Quando se pensava que o novo oficioso de José Sócrates vinha para ficar, eis que, logo na segunda sessão do julgamento da Operação Marquês, o advogado Luís Esteves, falha: por motivos de incompatibilidade de agenda, o defensor nomeado de forma permanente para representar o principal arguido pela Ordem dos Advogados faltou, tendo-se feito substituir por uma colega, Alexandra de Mendonça Bretes.
“O meu colega teve uma incompatibilidade de agenda, razão pela qual substabeleceu em mim o seu mandato nesta sessão”, explicou aos jornalistas aquela que é a sexta advogada oficiosa do antigo primeiro-ministro, se se contar também uma defensora que não chegou sequer a assumir a função, por ter criticado a actuação de José Sócrates na qualidade de militante do Chega.
Entretanto, o antigo primeiro-ministro José Sócrates voltou a escrever à juíza que dirige o julgamento da Operação Marquês, desta vez para garantir que, apesar de continuar sem ter advogado escolhido por si, Luís Esteves não o representa.
“Para que fique claro: não me representa, não tem a minha confiança, contando, aliás, com a minha absoluta desconfiança reforçada pelas suas declarações aos órgãos de comunicação social”, diz num memorando que remeteu ao tribunal esta segunda-feira.
O antigo líder socialista insurge-se contra o facto de a magistrada, Susana Seca, não ter acedido a interromper novamente o julgamento durante mais dez dias para que o advogado que queria que passasse representá-lo, Filipe Baptista, se pudesse inteirar da parte do processo que lhe diz respeito. Filipe Baptista já representa a ex-mulher do antigo chefe do Governo, Sofia Fava, razão pela qual conhece bem o caso, mas pôs como condição para passar a ser advogado de José Sócrates essa paragem de dez dias.
“Ao recusar conceder os dez dias, a senhora juíza sugeriu ao dr. Filipe Baptista que abandonasse a sala de audiências e fosse para casa estudar o processo, permitindo que o processo continuasse a decorrer na sua ausência – o que aquele, obviamente recusou (…). Devo concluir que estas decisões visam impor-me um advogado de defesa escolhido por alguém, menos por mim”, acusa o arguido, para quem a nomeação do advogado oficioso, feita sem sorteio e através de uma escolha personalizada levada a cabo pelo bastonário dos advogados, é ilegal.
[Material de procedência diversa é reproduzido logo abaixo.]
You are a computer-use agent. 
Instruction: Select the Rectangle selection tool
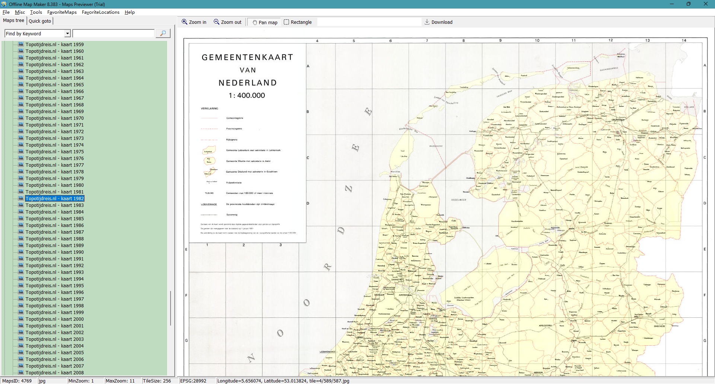286,22
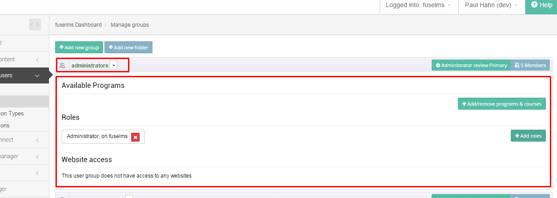Click the plus icon on Add new group
Viewport: 557px width, 198px height.
61,47
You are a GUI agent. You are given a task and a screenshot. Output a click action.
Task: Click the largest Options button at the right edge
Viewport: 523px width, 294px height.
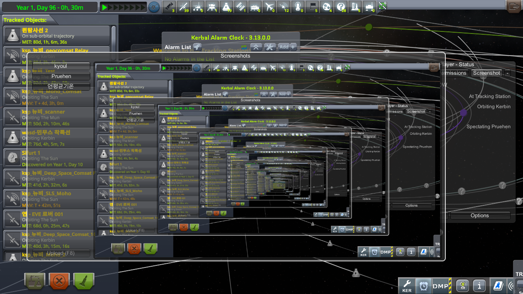480,216
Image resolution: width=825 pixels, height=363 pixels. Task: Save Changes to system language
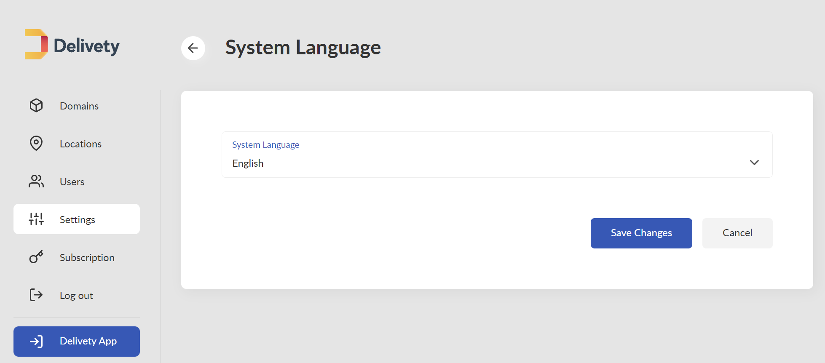[641, 233]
José Sócrates fala mesmo em manipulação: “O Estado de direito chegou a este ponto em que um processo que começou com a escolha manipulada de um juiz de inquérito queira agora continuar com a manipulação da escolha do próprio advogado de defesa imposto ao acusado.” E lamenta o “degradante espectáculo” que dão nas televisões os sucessivos representantes oficiosos que tem tido, e que pretendem falar em seu nome. “Não passam de figurantes em busca de fama fácil e fútil”, considera o arguido, criticando ainda o “desdém” que no seu entender a juíza tem demonstrado pelos seus direitos de defesa.
Entre oficiosos e representantes legais escolhidos pelo arguido, Alexandra de Mendonça Bretes é a décima advogada de José Sócrates neste processo.